機体空中分解で102人死亡! 規制緩和が生んだ史上最悪の航空会社、インドネシア「アダム航空」をご存じか
深海で明かされた悲劇の真相
アダム航空の実態が明らかになるきっかけとなったのが、2007年1月1日の事故だった。ジャワ島のスラバヤからスラウェシ島のマナドに向かっていたアダム航空574便が海上で失踪し、その後、空中分解して墜落したことが判明した。この事故で、乗員乗客102人が命を落とした。 直接の原因は、機体が自動操縦から手動操縦に切り替わり、操縦士が機体の傾きを忘れて急降下してしまったことにあった。しかし、この手動操縦への切り替えが発生した背景には、運航機の慣性航法装置(IRS)が故障して現在地が不明となり、機体に欠陥があったことがある。 墜落後、約10日間が過ぎた後、スラウェシ島近海で機体の一部が発見され、墜落が確認された。しかし、機体は深さ約2000mの海底に沈んでおり、捜索は難航した。インドネシア政府は原因究明のため、アダム航空に捜索費用の負担を求めたが、アダム航空はこれを拒否した。このため、事故の真相究明は停滞してしまった。 事故から7か月後、ようやくアダム航空は深海での捜査費用負担に合意したものの、支払った金額は1週間分のみだった。 さらに、海底での操作が数か月もかかり、ブラックボックスのバッテリーが切れていたため、正確な位置情報の特定が難航。
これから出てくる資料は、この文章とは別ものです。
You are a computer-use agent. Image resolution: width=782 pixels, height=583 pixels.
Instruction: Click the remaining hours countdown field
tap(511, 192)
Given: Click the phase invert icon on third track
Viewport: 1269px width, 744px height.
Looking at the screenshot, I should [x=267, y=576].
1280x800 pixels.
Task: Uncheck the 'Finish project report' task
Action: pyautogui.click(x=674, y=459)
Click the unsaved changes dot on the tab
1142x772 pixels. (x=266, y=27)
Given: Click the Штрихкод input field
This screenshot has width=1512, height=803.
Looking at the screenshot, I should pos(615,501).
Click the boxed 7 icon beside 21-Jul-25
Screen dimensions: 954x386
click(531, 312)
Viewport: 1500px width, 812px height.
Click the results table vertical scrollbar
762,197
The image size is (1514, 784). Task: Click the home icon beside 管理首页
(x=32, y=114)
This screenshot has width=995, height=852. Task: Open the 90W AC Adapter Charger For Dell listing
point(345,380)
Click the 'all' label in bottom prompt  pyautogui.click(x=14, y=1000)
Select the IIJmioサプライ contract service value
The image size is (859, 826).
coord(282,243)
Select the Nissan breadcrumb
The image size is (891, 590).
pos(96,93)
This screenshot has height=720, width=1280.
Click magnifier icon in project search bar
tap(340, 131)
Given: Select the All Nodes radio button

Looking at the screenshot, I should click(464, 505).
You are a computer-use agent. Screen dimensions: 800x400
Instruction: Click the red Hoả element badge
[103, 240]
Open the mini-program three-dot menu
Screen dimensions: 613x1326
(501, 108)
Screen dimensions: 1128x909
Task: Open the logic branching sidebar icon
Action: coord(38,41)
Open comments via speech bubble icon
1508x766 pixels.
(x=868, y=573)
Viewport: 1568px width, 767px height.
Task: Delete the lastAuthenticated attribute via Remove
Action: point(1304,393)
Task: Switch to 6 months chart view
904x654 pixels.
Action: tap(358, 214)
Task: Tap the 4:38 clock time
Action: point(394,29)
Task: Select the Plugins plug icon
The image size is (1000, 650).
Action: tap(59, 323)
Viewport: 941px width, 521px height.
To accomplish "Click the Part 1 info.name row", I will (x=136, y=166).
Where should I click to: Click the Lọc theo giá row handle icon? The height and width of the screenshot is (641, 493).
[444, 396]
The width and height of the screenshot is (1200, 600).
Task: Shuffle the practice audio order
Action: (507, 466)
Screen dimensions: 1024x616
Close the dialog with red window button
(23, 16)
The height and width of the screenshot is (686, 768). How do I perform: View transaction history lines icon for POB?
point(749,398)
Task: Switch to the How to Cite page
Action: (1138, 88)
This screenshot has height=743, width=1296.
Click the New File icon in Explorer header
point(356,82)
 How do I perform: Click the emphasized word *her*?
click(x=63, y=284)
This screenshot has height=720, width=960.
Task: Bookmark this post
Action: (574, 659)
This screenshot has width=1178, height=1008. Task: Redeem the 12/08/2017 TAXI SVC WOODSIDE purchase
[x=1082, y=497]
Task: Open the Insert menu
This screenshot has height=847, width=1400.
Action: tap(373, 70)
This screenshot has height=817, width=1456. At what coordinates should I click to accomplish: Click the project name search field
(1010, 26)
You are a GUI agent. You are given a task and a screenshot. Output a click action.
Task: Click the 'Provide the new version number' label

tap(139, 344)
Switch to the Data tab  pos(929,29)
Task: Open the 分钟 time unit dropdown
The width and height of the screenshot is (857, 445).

結局、ブラックボックスは1週間後に発見されたものの、その後のデータ復旧作業も遅れ、事故の原因が完全には解明されない危機的な状況に陥った。
過酷労働とルール違反の実態
アダム航空には、急成長の裏にあまりにもずさんな実態が隠されていたことが内部監査や報道の批判で明らかになった。 具体的な問題点は次のとおりだった。 ・航空当局から飛行許可が下りない航空機に対して、飛ばせるよう書類を偽造して提出していた。 ・ドアのハンドルが故障していたり、数か月も損傷した窓を持っていたりする航空機を運航していた。 ・スペアパーツは他の航空機から流用され、ルール違反が行われていた。 ・パイロットは、飛行の限度時間を5倍も超えて働かされていた。 ・パイロットが安全上の理由で離陸中止を求めても、その要求は拒否されていた。 ・IRSの故障時の対応方法など、パイロットの訓練が不十分だった。 こうした不正や事故のリスクに対して、現場では強い不満が募っていた。あるパイロットは、経営陣や地上スタッフとルール違反を巡って衝突することが日常茶飯事だったとインタビューで語っている。 実際、アダム航空はナビゲーションシステムの故障をパイロットが報告していたにもかかわらず、そのまま飛行機を飛ばし、予定地から500km以上離れた場所に着陸するという、574便の事例と似た重大インシデントを起こしている(幸い、このケースでは近くに空港があり人員に被害はなかった)。 アダム航空は、従業員の声を無視し、違反行為を繰り返すブラック企業だったといわざるを得ない。